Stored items
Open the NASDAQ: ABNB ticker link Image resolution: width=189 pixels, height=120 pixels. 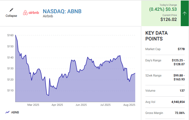point(62,11)
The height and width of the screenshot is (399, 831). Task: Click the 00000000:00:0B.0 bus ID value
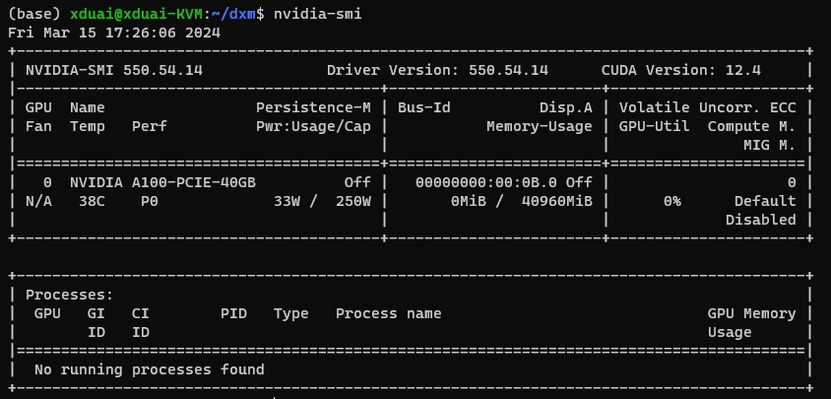pyautogui.click(x=486, y=182)
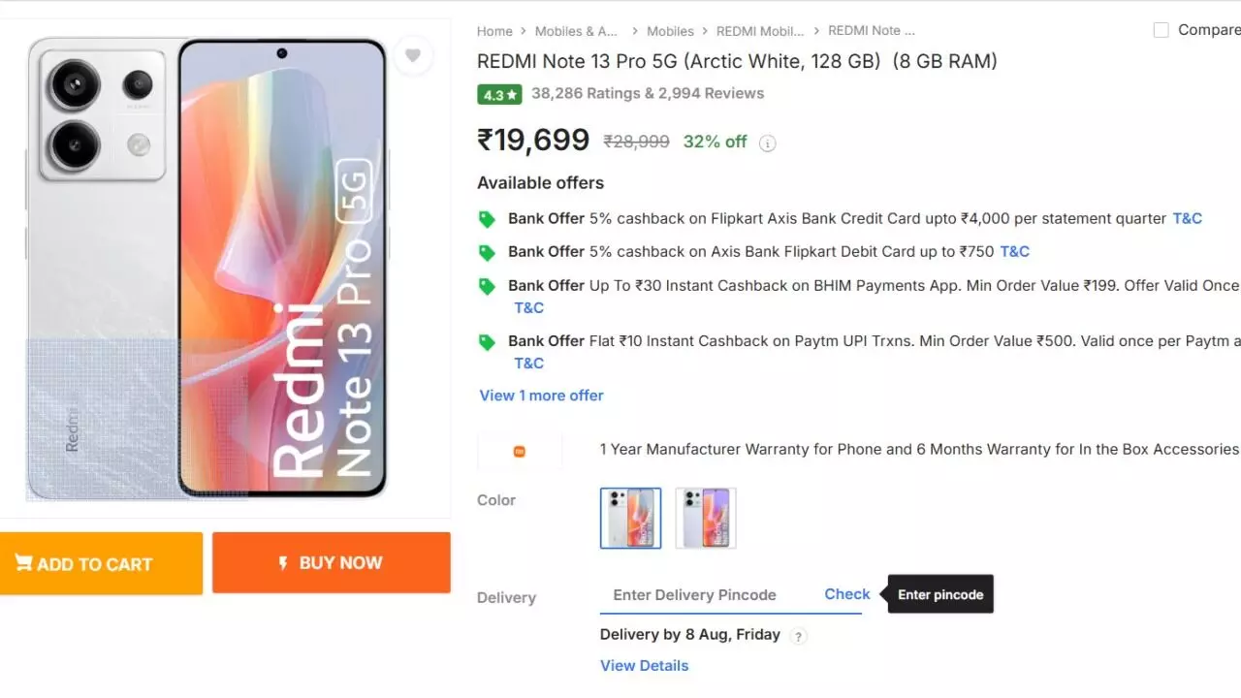Expand delivery View Details
Image resolution: width=1241 pixels, height=698 pixels.
644,665
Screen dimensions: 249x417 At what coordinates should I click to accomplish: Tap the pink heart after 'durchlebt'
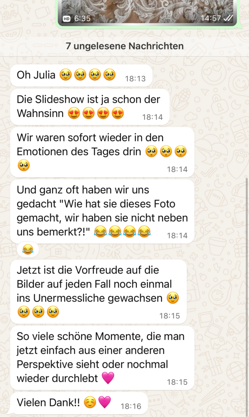[108, 378]
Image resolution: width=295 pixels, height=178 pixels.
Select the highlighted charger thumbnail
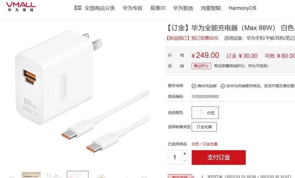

[DIRECTIONS FOR THIS TASK]:
Return exactly the line containing "The height and" and every line after it, up to and including the final line of the entries above. Pictures stay out.

[OUTPUT OF THE EXERCISE]:
The height and width of the screenshot is (399, 831). Task: Click the 00000000:00:0B.0 bus ID value
pyautogui.click(x=486, y=182)
Expand delivery View Details
Image resolution: width=1241 pixels, height=698 pixels.
644,665
Screen dimensions: 249x417 At what coordinates should I click to accomplish: Tap the pink heart after 'durchlebt'
[108, 378]
Image resolution: width=295 pixels, height=178 pixels.
Select the highlighted charger thumbnail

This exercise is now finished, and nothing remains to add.